Srila Roy is Professor of Sociology at the University of the Witwatersrand in Johannesburg. Her long-standing research and teaching expertise is in the area of transnational feminist studies. Her latest books are the co-edited, Intimacy and Injury: in the wake of #MeToo in India and South Africa (Manchester University Press, 2022) and the sole-authored, Changing the Subject: Feminist and Queer Politics in Neoliberal India (Duke University Press, 2022). She is a co-editor of the journal, Feminist Theory, and Associate Editor of Sociology Compass.

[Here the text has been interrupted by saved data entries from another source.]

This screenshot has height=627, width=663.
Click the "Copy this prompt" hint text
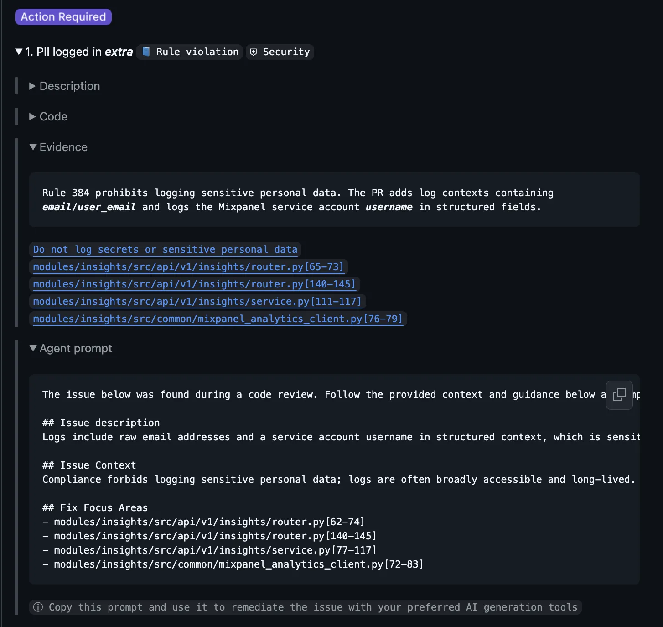pos(313,607)
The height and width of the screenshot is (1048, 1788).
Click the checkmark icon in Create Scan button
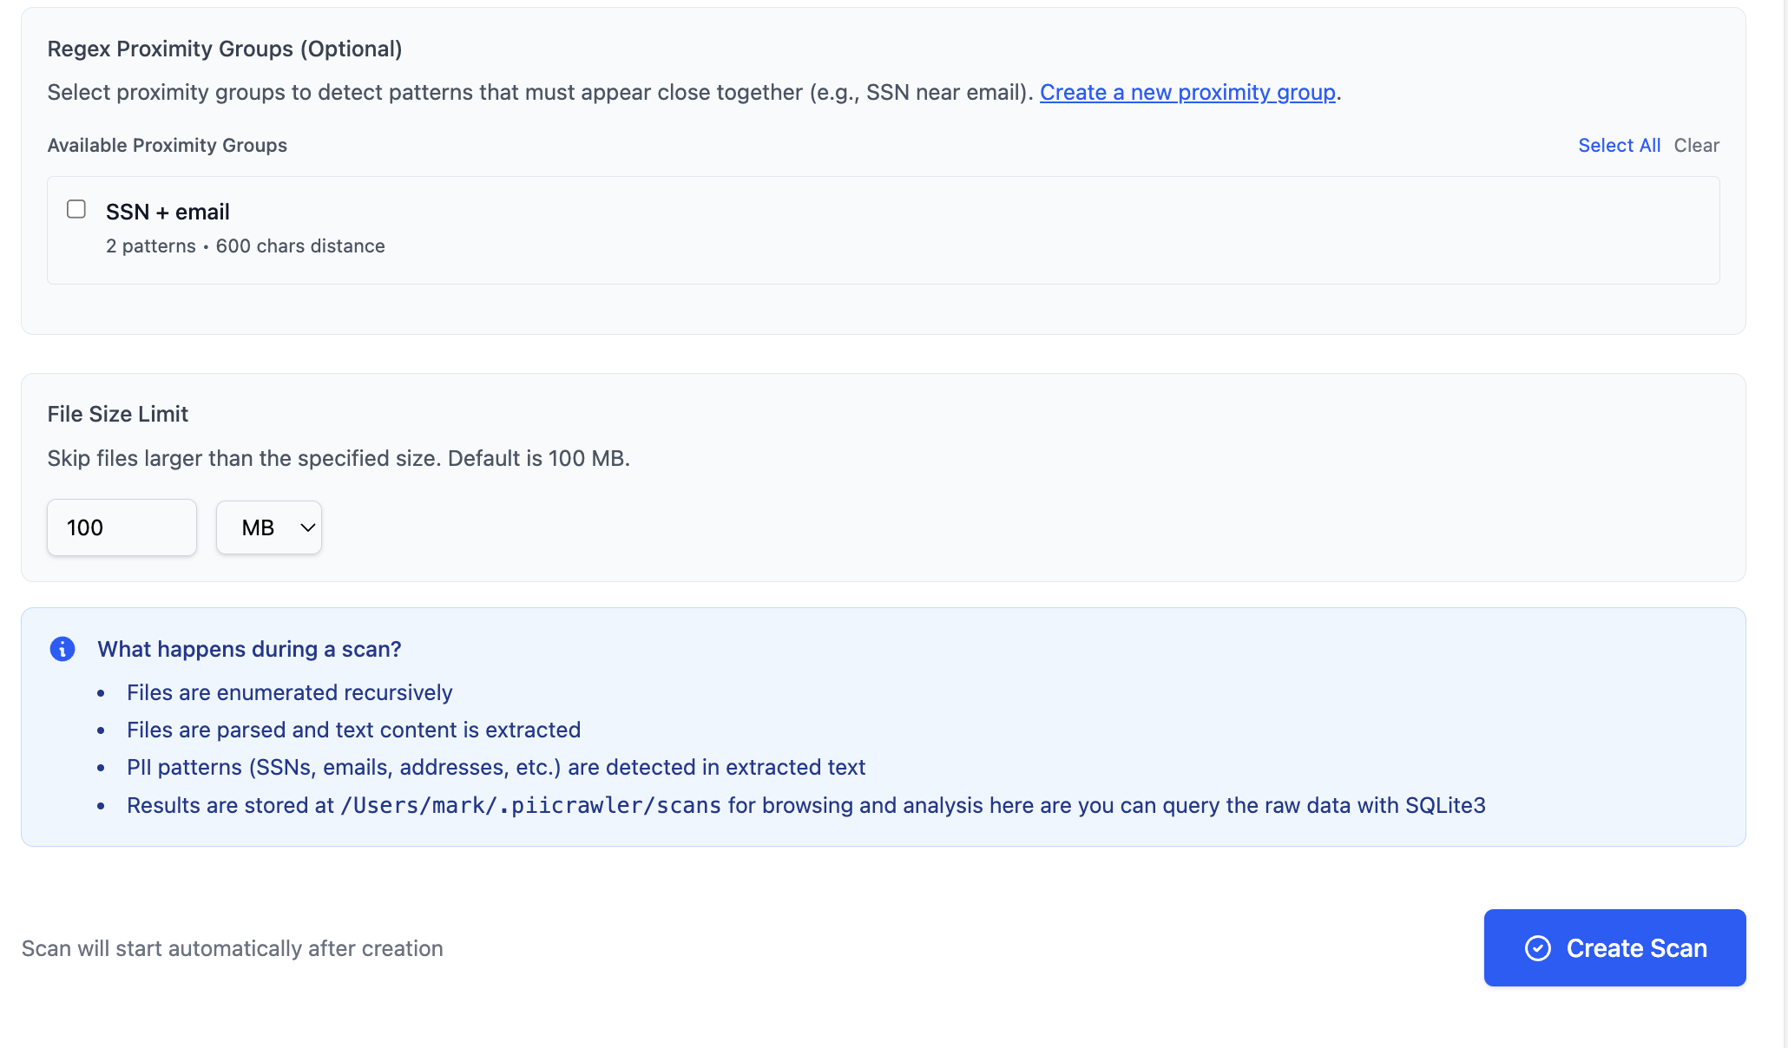(1537, 948)
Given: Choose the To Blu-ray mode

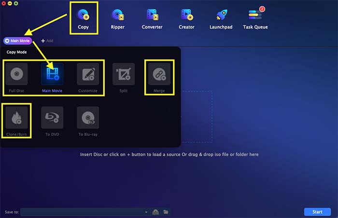Looking at the screenshot, I should (x=88, y=121).
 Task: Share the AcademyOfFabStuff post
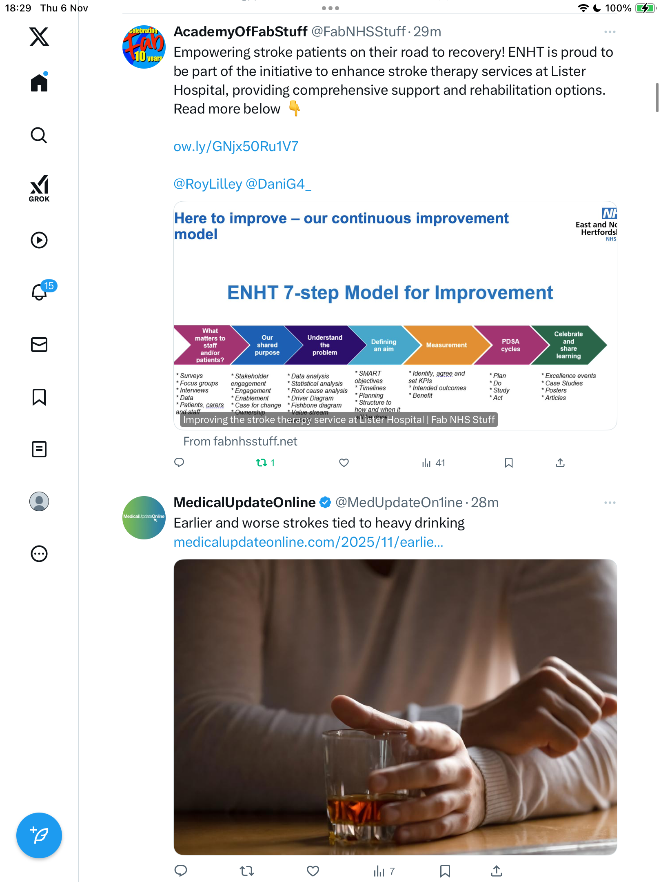click(x=560, y=463)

Fazil Moradi is visiting associate professor at Faculty of Humanities, Johannesburg Institute for Advanced Study, University of Johannesburg (JIAS-US); associate researcher at the Institute for Social Anthropology, Austrian Academy of Sciences; and affiliated scholar at the Center for the Study of the Holocaust, Genocide, and Crimes against Humanity at the Ralph Bunche Institute for International Studies, Graduate Center—CUNY. He is actively involved in collaborative research with medical scientists at the University of Gothenburg, focusing on the long-term effects of chemical weapons, and convenes the Actuvirtual Symposium at JIAS. Moradi is the editor of Memory and Genocide: On What Remains and the Possibility of Representation (co-ed. By M. Six-Hohenbalken and R. Buchenhorst, Routledge 2017); author of Being Human: Political Modernity and Hospitality in Kurdistan-Iraq (Rutgers University Press, January 2024) and editor of In Search of Political Futures: Engaging Mahmood Mamdani’s Neither Settler Nor Native (Special Issue in Anthropological Theory, forthcoming 2023). His scholarly contributions also appear in Public Culture(2022); Palgrave Macmillan(2022); Critical Arts(2021); British Medical Journal(2020);Praesens Verlag(2020); Critical Studies(2019); PLOS ONE (2019); Routledge (2017) Rutgers University Press (2016); Journal of Higher Education in Africa (2010).